# Workflow for Requesting Permissions
You need to determine whether your application needs related permissions before accessing data or performing an operation. If permissions are required, request the permissions in the application installation package.
The procedure for requesting a permission varies depending on the permission level and authorization mode.

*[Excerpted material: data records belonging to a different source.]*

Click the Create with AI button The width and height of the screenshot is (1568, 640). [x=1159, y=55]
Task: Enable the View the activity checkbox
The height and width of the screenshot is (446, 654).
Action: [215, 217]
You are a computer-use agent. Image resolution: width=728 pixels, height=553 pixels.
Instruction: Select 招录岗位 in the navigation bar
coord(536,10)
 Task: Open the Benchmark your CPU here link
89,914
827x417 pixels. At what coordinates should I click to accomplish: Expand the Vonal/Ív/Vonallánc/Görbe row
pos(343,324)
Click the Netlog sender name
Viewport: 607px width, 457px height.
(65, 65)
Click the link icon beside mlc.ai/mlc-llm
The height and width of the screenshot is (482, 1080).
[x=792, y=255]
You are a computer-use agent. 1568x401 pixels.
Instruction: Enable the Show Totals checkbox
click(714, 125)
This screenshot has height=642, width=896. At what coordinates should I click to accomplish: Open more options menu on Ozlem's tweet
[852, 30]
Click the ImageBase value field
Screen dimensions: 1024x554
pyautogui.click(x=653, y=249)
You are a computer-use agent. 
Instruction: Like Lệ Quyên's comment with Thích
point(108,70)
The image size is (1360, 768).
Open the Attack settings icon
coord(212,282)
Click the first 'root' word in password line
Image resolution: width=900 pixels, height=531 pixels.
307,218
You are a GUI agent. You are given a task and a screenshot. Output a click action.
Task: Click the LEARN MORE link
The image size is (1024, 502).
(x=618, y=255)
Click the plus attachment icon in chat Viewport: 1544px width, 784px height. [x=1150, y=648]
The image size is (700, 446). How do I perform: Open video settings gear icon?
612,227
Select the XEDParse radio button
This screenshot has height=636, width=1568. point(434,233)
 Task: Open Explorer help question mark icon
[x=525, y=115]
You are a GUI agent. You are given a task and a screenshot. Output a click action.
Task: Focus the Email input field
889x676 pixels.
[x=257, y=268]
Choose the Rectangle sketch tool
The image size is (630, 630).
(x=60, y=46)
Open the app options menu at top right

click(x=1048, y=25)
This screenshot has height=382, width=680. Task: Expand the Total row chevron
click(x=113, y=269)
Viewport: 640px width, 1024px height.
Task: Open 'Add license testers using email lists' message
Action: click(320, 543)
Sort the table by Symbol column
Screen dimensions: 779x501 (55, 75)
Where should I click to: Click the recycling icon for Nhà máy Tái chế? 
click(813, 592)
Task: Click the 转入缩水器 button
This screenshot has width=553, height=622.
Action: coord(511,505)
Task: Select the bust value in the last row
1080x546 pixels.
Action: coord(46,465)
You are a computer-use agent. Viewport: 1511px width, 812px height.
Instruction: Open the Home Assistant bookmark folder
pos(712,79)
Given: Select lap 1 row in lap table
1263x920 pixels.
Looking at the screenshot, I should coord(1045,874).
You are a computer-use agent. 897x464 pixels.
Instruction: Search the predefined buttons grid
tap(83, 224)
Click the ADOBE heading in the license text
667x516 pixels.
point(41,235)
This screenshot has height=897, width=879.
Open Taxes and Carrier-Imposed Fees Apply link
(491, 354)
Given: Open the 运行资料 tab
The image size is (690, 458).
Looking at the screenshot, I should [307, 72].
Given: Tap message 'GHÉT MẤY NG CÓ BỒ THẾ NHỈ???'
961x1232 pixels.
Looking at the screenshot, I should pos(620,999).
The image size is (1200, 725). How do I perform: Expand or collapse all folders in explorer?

Before requesting a permission, you need to:
1. Determine the permission type of the target permission by referring to the permission list.
2. Request the permission by following the corresponding operation path.
You can request a permission based on its level and authorization mode by referring to the following operation paths.
## Requesting Permissions for normal Applications
| Permission Type| Authorization Mode| Operation Path|
| -------- | -------- | -------- |
| [Open system_grant permission](permissions-for-all.md)| system_grant | [Declare permission](declare-permissions.md) > Access API|
| [Open user_grant permission](permissions-for-all-user.md)| user_grant | [Declare permission](declare-permissions.md) > [Request user authorization](request-user-authorization.md) > Access API|
| [system_grant permission available for system applications via ACL](permissions-for-system-apps.md)
[Restricted permission](restricted-permissions.md)| system_grant | [Request restricted permission](declare-permissions-in-acl.md) > [Declare permission](declare-permissions.md) > Access API|
| [user_grant permission available for system applications via ACL](permissions-for-system-apps-user.md)
[Restricted permission](restricted-permissions.md)| user_grant | [Request restricted permission](declare-permissions-in-acl.md) > [Declare permission](declare-permissions.md) > [Request user authorization](request-user-authorization.md) > Access API|
> **NOTE**
>
> - A normal application cannot request a system_basic permission whose **Enable via ACL** is **false**.
> - You can use DevEco Studio to [request a permission via ACL](https://developer.huawei.com/consumer/en/doc/harmonyos-guides/ide-signing). However, this approach applies to the applications in debug phase, but not to the applications to be released to an app market. For a commercial application, apply for a release certificate and profile in the app market.
## Requesting Permissions for system_basic Applications
| Permission APL| Authorization Mode| Enable via ACL| Operation Path|
| -------- | -------- | -------- | -------- |
| normal or system_basic| system_grant | - | [Declare permission](declare-permissions.md) > Access API|
| normal or system_basic| user_grant | - | [Declare permission](declare-permissions.md) > [Request user authorization](request-user-authorization.md) > Access API|
| system_core | system_grant | true | [Request restricted permission](declare-permissions-in-acl.md) > [Declare permission](declare-permissions.md) > Access API|
| system_core | user_grant | true | [Request restricted permission](declare-permissions-in-acl.md) > [Declare permission](declare-permissions.md) > [Request user authorization](request-user-authorization.md) > Access API|
To change the application APL to system_basic or system_core, modify the HarmonyAppProvision file (**Toolchains / _{Version} _/ lib / UnsgnedReleasedProfileTemplate.json** file in the SDK directory) of the application when developing the application installation package, and sign the application again.
**Example**
Modify the **"bundle-info"** > **"apl"** field in the **HarmonyAppProvision** configuration file.
```json
"bundle-info" : {
// ...
"apl": "system_basic",
// ...
},
```
> **NOTE**
>
> Modifying the **HarmonyAppProvision** configuration file applies to the applications in the debug phase, but not to the applications released to the app market. For a commercial application, apply for a release certificate and profile in the app market.